Wednesday, July 27, 2016

Jennifer Finney Boylan on Moral Imagination and the Anti-Trans Agenda of the GOP: Once Again, What Good Does Church Do?



Jennifer Finney Boylan argues that developing "moral imagination" — the ability to imagine the lives of those different from ourselves, and to empathize with those different from ourselves — is an essential human task. We become fully human precisely by developing this ability in ourselves. We are not fully human when we have not developed it.


Drawing on her experience as a transgender woman, she writes, 

This [i.e., the attack on transgender people in the GOP platform] is not about marriage or bathrooms. It is about the fact that some Americans don't like the idea that there are gay or trans people in the first place, and cannot imagine our lives. They seem to think we have come up with the entirety of our existence primarily in order to hurt other people's feelings. 
I have seen people open their hearts when some otherized soul is revealed to be a member of their own family, or a friend. Our culture is making progress as a result. But too many people are still met with hatred because whoever and whatever they are is something others have never been compelled to imagine.
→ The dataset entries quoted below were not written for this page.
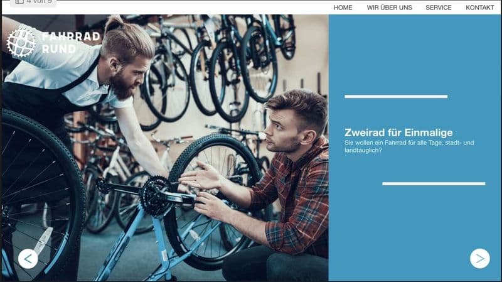Navigate to the SERVICE page
Viewport: 502px width, 282px height.
pos(438,8)
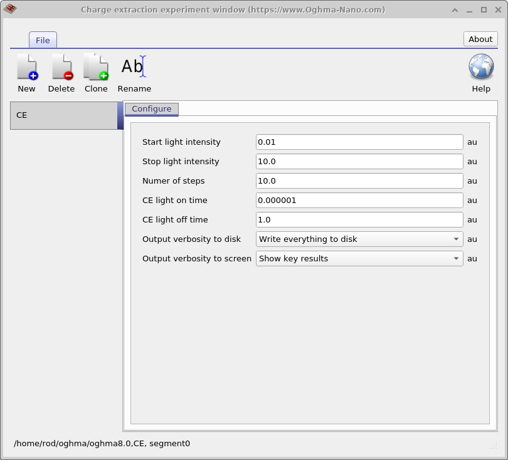Create a new experiment with the New icon
The image size is (508, 460).
tap(26, 72)
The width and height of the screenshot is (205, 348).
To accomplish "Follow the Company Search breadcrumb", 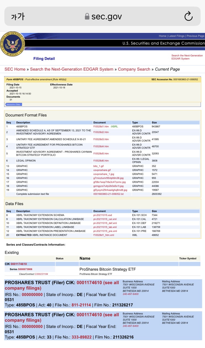I will (x=134, y=69).
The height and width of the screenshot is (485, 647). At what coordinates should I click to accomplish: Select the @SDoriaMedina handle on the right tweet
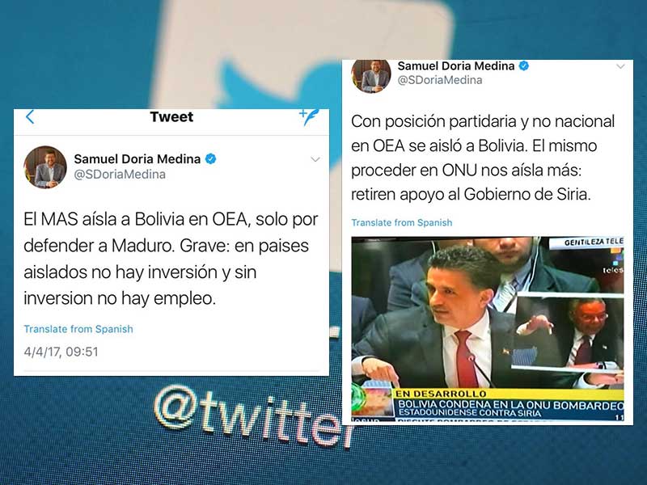(439, 80)
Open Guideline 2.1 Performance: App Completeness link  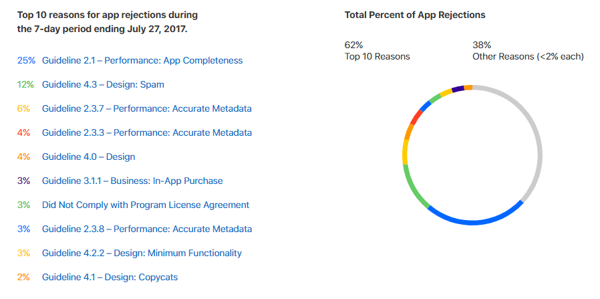click(142, 60)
These observations raise all over again and in a different context the importance of the question I just asked in my final posting about Robert P. Jones' book The End of Christian America: what good are churches, what useful purpose do they serve, when they not only thwart the development of the moral imagination as we deal with "otherized souls," but even militate against the development of such moral imagination? As a theologian, confronted with Boylan's insights and the rich smorgasbord of data offered by Jones about White Christian America, I am obliged to ask precisely why the people promoting the attack on transgender people and inserting a plank into the GOP platform to carry on that attack — in short, church people, good Christian people — appear to have developed so very little imaginative empathy for those other than themselves. 
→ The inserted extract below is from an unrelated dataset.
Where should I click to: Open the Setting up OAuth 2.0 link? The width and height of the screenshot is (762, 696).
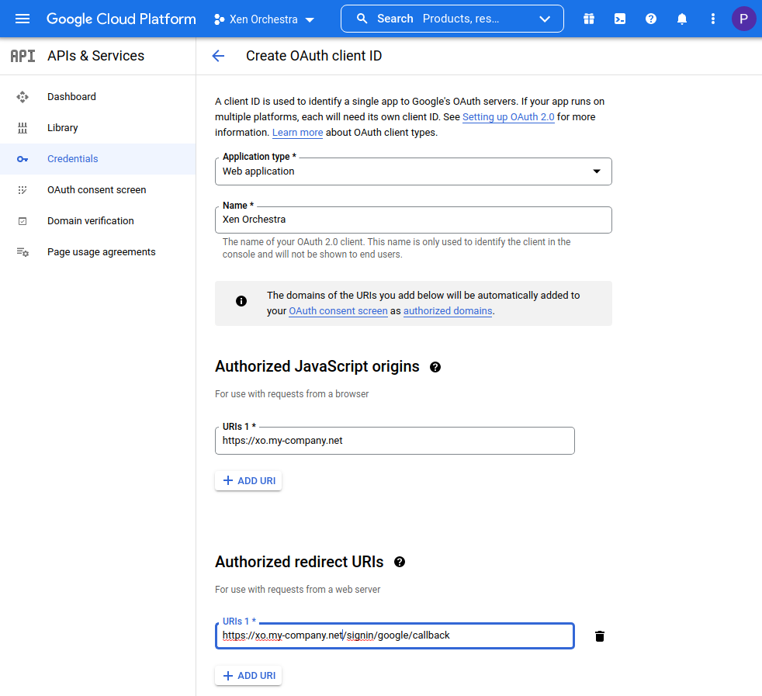click(x=508, y=117)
Robert Jones asks (see the link in the paragraph above), "Why can't white Christian America understand how African Americans feel about the black men who have died at the hands of white police officers?" Jennifer Finney Boylan's observations should cause us to ask, "Why can't white Christian America understand the feelings and lives of LGBTQ human beings and of people who love LGBTQ human beings?"

Both questions lead to another question: "Why do so many churches — our landscape is dotted with them in this nation with the soul of a church — fail so spectacularly at producing adherents who have the moral capability of placing themselves in the place of stigmatized others, if church is supposed to be all about inculcating moral insight and values?" (See: support of White Christian America for one Donald J. Trump.)

If we're honest, we'd have to say that the churches in the U.S., whether left, right, or center, are a huge part of the problem when it comes to inculcating moral imagination. The GOP platform's attack on LGBTQ human beings does not come out of nowhere: it comes quite precisely from church folks, from the heart of U.S. churches.

What does it say, I wonder, about the claim of churches to represent God to the rest of us, even down to the level of endorsing political candidates in God's name, when the churches have, on the whole, been so highly unsuccessful in inculcating the most basic moral sensitivity in their adherents? When the churches have, in fact, done precisely the opposite and are driving ugly attacks on human beings perceived as different today, and telling people that these attacks are God's will and the political party welcoming the attacks is God's own party?

Just asking — because these questions need to be asked. And they're certainly not going to be asked by the "liberal" Catholic intellectuals who dominate the Catholic academy and journalistic sector in the U.S. Not by the "liberal" Catholics running the show at "liberal" Catholic journal sites, when the testimony of LGBTQ folks or people of color is not even invited into the Catholic conversation as something worth hearing, but is dismissed as "identity politics" or "political correctness" . . . .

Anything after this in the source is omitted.